The answer, it would seem, is that Cuomo’s order had become politically inexpedient. Once Cuomo’s nursing home order became a lightning rod and began to draw headlines like this, he decided to jettison the rule he’d defended weeks earlier when he said, “That is the rule, and that is the regulation, and [nursing homes] have to comply with it.”

From a purely political perspective, one can give Cuomo credit. He saw his order was unpopular and chose not to die on that proverbial hill. On the other hand, his about-face exposes the problem with empowering politicians and bureaucracies with broad regulatory and police powers. Which brings me back to F.A. Hayek’s “knowledge problem,” which asserts that the data necessary for rational economic planning lies with individual actors, and thus exists outside the knowledge of a single governing authority.

As the Nobel Prize-winning economist observed, I noted last week, the problem with trying to centrally plan economies and other complex social orders is that central planners cannot possibly access, comprehend, and weigh the vast amount of information relevant to their sweeping decisions.

This, alas, does not stop them from trying. When these interventions create problems, however, these problems often are unseen, at least initially.

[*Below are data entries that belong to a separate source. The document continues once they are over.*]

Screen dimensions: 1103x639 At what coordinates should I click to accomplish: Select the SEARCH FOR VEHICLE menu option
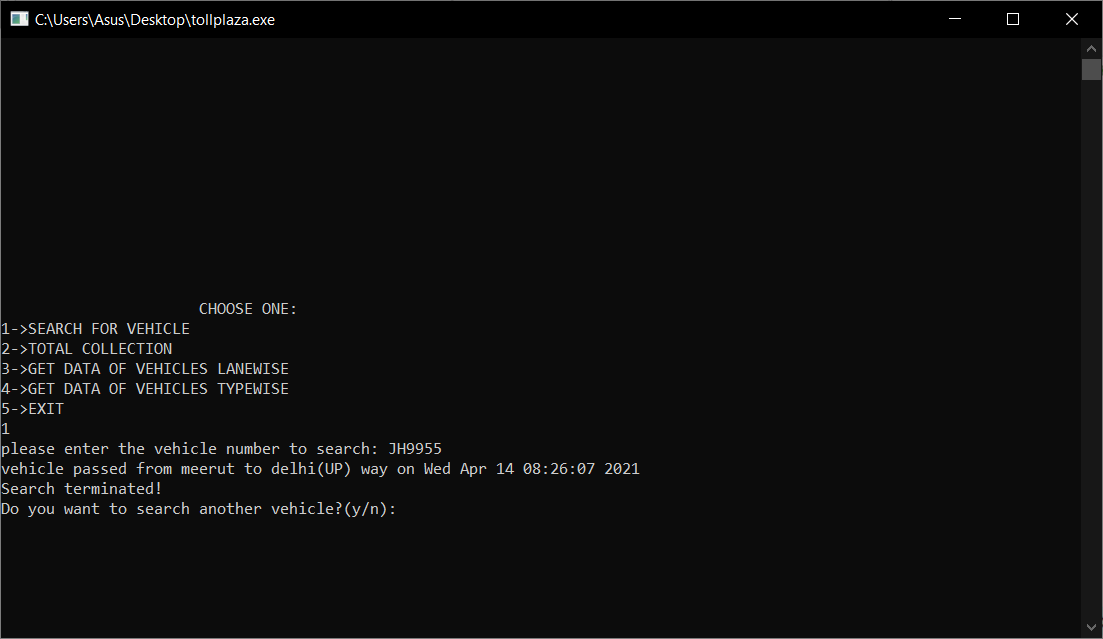[95, 328]
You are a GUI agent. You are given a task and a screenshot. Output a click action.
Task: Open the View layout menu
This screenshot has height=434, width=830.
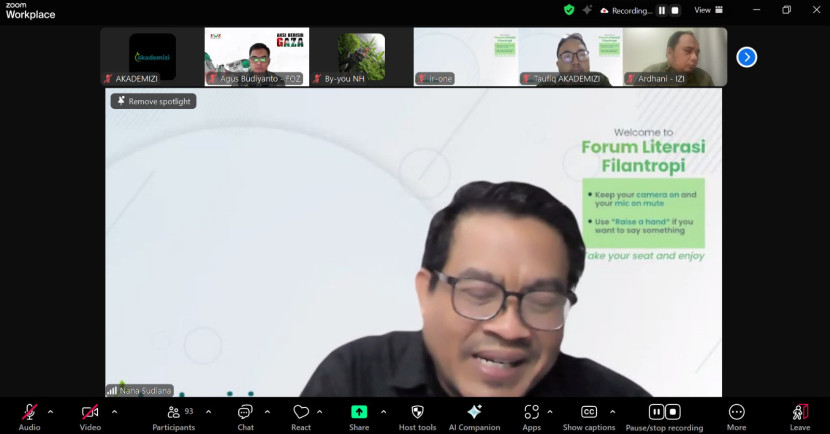706,10
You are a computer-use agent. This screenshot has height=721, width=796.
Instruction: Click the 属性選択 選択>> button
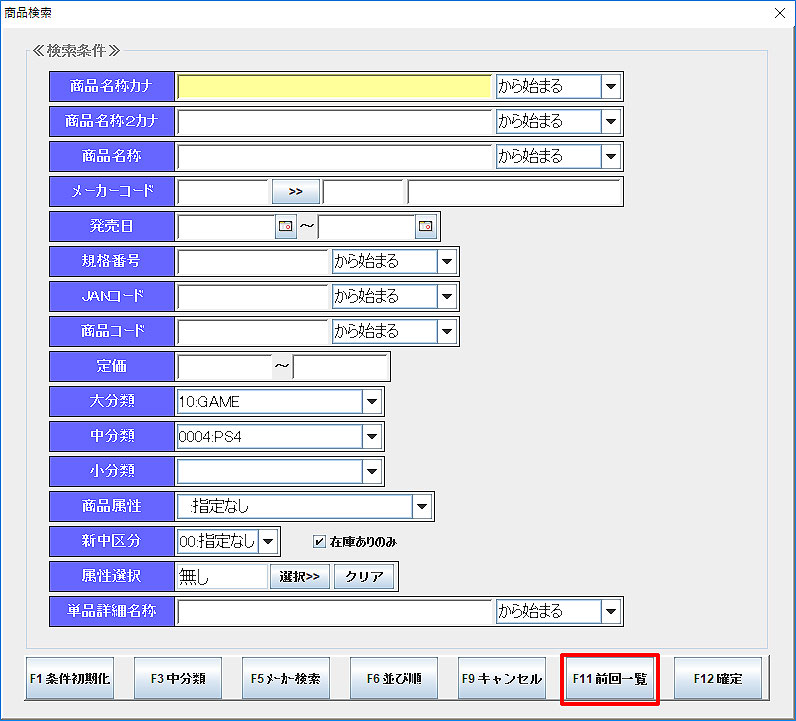(298, 577)

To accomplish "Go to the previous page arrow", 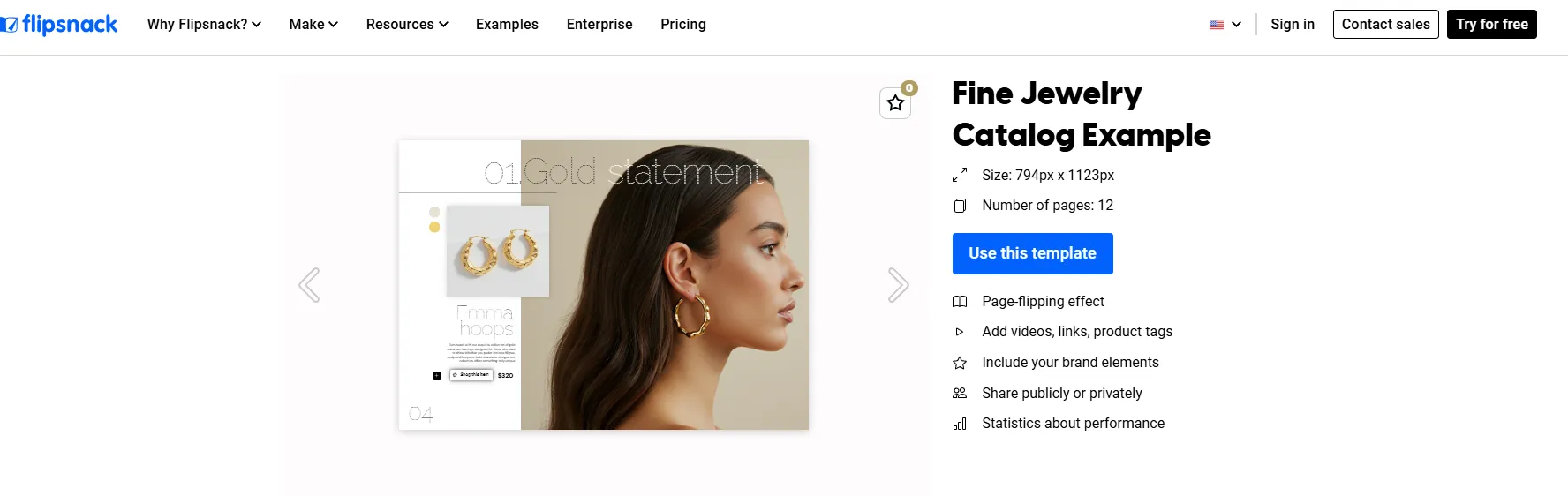I will (309, 285).
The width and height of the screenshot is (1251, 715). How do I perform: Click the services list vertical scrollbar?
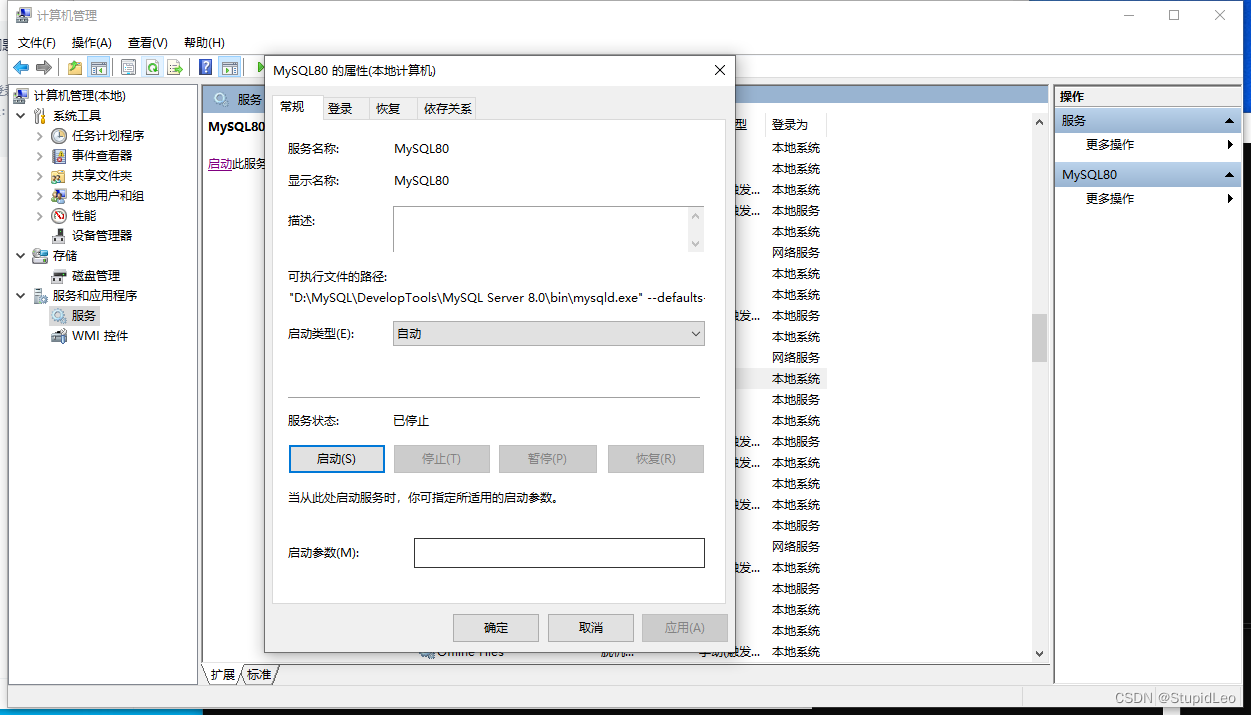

Moreover, the people who actually see and experience the problems first hand have little recourse. Only rarely do these market distortions and abrogations of liberty reach a level where political figures and bureaucracies must react to them.

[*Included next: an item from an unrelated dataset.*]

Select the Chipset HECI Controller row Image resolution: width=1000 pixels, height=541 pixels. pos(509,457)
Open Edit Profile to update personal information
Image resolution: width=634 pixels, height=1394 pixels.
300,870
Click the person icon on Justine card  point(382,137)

This is the primary reason governments generally, and bureaucracies specifically, are inherently inefficient. As the great economist Ludwig von Mises showed in the classic work Bureaucracy, government bureaucracies face none of the same incentives that make private businesses pursue efficiency and productivity.

“It is a widespread illusion that the efficiency of government bureaus could be improved by management engineers and their methods of scientific management,” Mises wrote. “What they call deficiencies and faults of the management of administrative agencies are necessary properties. A bureau is not a profit-seeking enterprise; it cannot make use of any economic calculation. . . . It is out of the question to improve its management by reshaping it according to the pattern of private business.”

Once one understands that politicians and bureaucracies are severed from the incentives and local knowledge that drive private enterprises to serve and excel or fail, one begins to understand how politicians and bureaucracies can pass policies that appear insane to most of us – like telling nursing homes it’s illegal for them to protect at-risk residents by screening for COVID-19.